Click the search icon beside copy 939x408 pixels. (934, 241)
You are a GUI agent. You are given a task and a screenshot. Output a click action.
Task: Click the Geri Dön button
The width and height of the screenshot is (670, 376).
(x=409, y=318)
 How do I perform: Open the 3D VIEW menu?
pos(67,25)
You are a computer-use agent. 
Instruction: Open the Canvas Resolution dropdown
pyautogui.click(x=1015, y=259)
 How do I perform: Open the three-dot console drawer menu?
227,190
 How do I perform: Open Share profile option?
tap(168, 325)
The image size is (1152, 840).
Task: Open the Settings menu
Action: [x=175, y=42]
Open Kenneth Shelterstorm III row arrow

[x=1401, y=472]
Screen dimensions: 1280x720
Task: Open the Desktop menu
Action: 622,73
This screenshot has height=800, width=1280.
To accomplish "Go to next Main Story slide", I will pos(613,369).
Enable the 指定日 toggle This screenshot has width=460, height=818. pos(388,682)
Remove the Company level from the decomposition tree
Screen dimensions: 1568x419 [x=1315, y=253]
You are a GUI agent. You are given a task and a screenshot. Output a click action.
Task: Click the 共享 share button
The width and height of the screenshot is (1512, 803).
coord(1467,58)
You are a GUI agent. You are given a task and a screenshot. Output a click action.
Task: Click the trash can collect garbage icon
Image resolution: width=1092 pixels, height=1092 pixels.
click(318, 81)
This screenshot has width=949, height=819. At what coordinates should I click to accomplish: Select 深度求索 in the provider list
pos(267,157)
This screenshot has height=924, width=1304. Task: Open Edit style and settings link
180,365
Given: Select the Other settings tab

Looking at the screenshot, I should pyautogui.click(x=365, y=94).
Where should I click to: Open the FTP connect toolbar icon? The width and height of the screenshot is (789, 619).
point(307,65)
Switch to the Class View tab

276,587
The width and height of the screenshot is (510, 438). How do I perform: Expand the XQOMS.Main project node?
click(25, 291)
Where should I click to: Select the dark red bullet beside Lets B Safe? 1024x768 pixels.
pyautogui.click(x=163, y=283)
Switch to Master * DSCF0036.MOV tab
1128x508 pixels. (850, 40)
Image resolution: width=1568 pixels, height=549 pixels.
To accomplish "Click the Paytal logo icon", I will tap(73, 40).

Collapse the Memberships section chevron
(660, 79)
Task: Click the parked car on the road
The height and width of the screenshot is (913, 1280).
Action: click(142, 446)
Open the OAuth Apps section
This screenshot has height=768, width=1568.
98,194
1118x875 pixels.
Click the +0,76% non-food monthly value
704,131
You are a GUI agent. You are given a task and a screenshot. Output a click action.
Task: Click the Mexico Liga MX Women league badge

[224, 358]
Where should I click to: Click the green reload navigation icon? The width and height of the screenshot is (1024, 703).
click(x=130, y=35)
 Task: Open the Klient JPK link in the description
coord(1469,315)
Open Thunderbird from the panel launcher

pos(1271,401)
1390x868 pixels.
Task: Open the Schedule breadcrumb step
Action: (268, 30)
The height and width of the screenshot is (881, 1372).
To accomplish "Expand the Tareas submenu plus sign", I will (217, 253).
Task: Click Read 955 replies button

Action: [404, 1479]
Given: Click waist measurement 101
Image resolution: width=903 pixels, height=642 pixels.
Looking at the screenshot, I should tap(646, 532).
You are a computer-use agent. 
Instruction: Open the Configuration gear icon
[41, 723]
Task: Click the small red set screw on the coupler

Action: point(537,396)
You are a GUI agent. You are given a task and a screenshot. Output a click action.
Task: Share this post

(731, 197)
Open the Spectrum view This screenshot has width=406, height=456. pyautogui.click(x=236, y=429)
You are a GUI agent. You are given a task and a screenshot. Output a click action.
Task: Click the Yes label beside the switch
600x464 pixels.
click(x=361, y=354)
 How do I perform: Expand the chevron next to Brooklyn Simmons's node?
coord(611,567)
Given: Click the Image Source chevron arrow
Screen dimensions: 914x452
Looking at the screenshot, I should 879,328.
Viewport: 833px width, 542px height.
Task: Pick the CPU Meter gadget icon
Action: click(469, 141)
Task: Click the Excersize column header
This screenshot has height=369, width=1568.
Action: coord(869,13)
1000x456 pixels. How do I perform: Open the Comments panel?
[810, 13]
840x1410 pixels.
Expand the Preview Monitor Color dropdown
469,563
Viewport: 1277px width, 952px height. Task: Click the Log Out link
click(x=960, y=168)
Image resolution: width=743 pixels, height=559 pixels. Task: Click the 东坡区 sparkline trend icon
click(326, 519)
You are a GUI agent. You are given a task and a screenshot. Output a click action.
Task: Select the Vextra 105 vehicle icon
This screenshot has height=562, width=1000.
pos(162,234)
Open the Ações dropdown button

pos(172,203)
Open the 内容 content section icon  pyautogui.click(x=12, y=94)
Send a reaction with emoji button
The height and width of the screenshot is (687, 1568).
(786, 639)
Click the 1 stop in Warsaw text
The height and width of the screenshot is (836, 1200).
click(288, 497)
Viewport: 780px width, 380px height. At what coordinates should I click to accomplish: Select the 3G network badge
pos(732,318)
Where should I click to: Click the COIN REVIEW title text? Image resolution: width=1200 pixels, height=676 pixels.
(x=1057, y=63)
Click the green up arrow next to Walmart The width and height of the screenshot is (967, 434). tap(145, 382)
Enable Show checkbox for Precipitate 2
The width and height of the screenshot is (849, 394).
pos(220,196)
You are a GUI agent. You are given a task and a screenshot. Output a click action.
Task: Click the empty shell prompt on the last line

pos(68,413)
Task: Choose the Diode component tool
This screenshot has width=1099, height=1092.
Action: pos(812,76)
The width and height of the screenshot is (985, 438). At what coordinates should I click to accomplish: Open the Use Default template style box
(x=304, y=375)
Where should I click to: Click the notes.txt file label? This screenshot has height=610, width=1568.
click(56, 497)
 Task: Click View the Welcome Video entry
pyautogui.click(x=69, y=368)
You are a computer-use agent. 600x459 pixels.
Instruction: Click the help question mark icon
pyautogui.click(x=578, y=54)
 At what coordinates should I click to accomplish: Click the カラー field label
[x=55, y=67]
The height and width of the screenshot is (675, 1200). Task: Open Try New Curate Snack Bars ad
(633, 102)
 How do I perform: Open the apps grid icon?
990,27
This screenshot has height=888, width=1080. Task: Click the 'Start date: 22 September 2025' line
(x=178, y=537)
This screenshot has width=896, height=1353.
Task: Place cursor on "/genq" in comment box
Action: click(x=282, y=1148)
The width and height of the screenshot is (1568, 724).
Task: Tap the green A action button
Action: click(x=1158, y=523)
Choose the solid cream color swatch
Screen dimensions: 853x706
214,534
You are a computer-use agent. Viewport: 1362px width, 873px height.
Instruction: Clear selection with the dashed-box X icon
┄┄┄┄┄┄
#### [PROMPT]
Scan the entries above for the string "Choose" and copy each line that contains it.

#### [RESULT OF THE TASK]
Task: Choose the Diode component tool
Choose the solid cream color swatch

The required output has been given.